People seem fixated on the question of whether blogging is journalism, and what kind of journalism it might be, and which rules apply. The people who mention this the most tend to be journalists, though, and as journalists they naturally view nearly anything involving information as some new form of journalism. And graphic designers see the Web as a new place to practice graphic design. Accountants probably blog their credits and debits and think blogging is "the new accounting." They all miss what really lurks within the blogosphere.
Blogging turns humans into The Borg. In a good way.
According to Wikipedia:
Borg are humanoids that are enhanced with cybernetic implants, giving them improved mental and physical abilities. The minds of all Borg are connected via implants to a hive, a collective mind, orchestrated by the Borg Queen. According to a Borg in one episode, they only seek to "improve the quality of life in the universe" and add to their own perfection.
Yes, a collective mind. The people on my blogroll are like my Borg Collective. And if I am on someone's blogroll, then I am one unit in that person's Collective. We share our thoughts, we add to each other's thoughts, we improve the quality of life on the Web. We add to each other's perfection.

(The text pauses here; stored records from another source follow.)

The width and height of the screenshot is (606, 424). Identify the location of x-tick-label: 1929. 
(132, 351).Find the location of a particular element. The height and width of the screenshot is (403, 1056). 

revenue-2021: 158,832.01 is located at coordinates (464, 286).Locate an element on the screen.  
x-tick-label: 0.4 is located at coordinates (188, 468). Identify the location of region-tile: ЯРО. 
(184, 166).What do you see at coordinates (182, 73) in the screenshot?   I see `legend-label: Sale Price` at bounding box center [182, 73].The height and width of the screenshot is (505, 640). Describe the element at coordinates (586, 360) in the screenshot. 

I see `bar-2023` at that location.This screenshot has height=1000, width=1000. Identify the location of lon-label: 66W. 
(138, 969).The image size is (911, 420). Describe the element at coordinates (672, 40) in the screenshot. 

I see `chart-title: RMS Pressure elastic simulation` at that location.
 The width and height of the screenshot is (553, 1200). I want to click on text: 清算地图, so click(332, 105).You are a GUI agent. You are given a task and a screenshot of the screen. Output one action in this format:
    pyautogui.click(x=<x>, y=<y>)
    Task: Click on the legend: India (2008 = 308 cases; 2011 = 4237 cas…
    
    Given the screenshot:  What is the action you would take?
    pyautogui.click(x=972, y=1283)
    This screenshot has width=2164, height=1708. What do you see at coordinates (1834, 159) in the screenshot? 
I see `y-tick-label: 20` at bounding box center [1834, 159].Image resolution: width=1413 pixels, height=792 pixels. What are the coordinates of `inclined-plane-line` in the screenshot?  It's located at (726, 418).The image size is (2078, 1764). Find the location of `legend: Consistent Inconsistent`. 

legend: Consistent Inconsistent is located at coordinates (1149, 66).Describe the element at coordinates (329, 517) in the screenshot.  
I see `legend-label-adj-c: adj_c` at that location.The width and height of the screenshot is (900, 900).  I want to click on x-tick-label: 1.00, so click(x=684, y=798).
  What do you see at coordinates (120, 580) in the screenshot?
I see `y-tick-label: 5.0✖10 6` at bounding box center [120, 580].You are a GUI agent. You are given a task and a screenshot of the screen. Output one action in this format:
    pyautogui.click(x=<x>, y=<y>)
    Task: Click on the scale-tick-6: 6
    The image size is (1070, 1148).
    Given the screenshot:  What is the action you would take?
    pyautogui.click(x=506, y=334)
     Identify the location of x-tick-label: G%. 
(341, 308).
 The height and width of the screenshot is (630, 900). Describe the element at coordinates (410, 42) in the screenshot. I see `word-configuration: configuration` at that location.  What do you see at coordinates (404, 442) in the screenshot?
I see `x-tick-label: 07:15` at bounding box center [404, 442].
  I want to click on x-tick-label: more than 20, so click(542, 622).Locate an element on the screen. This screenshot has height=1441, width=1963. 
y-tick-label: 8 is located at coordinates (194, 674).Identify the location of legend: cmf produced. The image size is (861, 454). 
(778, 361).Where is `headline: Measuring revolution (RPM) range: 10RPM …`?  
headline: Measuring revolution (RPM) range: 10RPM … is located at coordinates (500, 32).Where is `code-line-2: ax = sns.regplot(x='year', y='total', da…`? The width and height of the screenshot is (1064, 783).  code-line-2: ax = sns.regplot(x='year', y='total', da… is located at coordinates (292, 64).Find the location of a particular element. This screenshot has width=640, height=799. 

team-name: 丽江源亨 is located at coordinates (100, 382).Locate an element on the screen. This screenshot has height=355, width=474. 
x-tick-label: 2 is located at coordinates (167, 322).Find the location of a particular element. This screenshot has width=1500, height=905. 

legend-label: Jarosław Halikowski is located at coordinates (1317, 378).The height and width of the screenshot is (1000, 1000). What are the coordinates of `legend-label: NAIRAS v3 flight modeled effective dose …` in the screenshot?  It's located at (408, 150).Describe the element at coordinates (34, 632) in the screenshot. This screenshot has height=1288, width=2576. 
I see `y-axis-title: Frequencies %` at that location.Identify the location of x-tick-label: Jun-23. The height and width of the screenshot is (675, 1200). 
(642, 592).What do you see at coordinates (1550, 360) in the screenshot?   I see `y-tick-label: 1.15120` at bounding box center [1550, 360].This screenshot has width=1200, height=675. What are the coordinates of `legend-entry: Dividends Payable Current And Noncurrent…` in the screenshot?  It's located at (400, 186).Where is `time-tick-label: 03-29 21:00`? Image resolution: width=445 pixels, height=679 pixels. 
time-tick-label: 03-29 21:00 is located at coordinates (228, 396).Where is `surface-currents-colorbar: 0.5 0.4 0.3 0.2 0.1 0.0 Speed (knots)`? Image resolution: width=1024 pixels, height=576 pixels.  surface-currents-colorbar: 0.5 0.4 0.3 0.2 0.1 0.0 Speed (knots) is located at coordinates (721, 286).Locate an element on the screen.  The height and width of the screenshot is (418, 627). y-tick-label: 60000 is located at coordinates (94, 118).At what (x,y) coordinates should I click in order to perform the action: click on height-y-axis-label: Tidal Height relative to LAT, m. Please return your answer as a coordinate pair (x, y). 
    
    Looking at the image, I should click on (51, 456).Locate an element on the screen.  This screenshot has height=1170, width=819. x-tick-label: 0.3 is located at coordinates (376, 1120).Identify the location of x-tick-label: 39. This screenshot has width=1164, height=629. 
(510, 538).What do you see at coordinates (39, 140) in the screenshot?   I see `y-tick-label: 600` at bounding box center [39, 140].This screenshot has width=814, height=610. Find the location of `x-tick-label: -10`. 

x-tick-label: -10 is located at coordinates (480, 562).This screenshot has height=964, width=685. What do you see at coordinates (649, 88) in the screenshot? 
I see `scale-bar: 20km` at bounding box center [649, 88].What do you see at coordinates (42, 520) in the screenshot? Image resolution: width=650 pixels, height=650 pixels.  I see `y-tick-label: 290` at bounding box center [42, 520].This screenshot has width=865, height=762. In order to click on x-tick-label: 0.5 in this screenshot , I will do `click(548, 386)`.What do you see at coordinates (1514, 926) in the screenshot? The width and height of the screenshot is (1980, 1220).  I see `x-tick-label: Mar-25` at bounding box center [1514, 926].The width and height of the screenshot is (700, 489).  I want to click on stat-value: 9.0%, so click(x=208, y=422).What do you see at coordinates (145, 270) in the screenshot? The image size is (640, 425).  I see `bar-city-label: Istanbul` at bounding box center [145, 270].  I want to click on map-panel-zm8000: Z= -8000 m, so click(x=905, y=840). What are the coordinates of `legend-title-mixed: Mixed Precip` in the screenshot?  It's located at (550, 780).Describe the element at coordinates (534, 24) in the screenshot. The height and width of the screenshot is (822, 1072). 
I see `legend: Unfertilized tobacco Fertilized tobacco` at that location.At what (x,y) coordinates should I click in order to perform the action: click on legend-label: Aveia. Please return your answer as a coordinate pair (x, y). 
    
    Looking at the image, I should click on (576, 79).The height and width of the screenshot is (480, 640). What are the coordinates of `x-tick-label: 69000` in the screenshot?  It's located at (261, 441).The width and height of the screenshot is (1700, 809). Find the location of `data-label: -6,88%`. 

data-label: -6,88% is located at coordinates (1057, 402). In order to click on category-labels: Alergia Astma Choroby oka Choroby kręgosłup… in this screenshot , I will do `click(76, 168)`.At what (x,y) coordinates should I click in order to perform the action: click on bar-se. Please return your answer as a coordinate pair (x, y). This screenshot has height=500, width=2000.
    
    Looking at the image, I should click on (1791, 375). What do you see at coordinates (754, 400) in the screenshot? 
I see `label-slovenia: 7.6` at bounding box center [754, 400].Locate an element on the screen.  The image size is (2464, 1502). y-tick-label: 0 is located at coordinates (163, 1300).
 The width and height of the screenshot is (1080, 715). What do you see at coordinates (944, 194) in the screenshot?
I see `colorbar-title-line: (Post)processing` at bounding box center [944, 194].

Sites like technorati allow us to find out who links to us. This informs us that we have been assimilated, and also allows a Collective to form spontaneously without any formal invitations or complicated joining procedure.
How do we feel when we visit a site in our Collective and the site is down? Do we not feel a bit of a strange panic, almost like a vital part of ourselves has gone missing? Like we went over to a friend's house and he or she had moved away without telling anyone? This feels so different from our experience when some other site -- a commercial site, or any site not part of our Collective -- fails to respond.
A Blorg Collective interaction has some unusual properties. We never know exactly who we are talking to, or when -- an old message from months ago may draw a response today, as if completing a sentence spoken only seconds ago. We may not know why someone assimilated us into their Collective, only that they did. And the next contributor may be someone we have never heard from before.
Unlike newsgroups or message boards, which are topic-centric, blogs are person-centric. We may initially find out about a blog because of a Google search on a topic, but we assimilate the person, not the topic. Some blogs like snarkfest have multiple authors, forming a Collective all on one site.
The Blorg brings out our cooperative nature in a way that many other formats on the Net do not. We generally link to things we like, things of value, things of interest. We usually find it to be too much trouble to link to things that annoy us, especially because bloggers perceive a link as a reward of sorts. (There have been proposals to create new kinds of hyperlinks that carry the opposite meaning, a sort of "I'm linking to this because I hate it" semantic. I hope this never happens! The current system very subtly encourages benevolence by not providing a very effective mechanism for meanness.)
Welcome to the hive mind. You will be assimilated, and you will assimilate, and you will be the Borg Queen of your own Collective. Resistance is futile.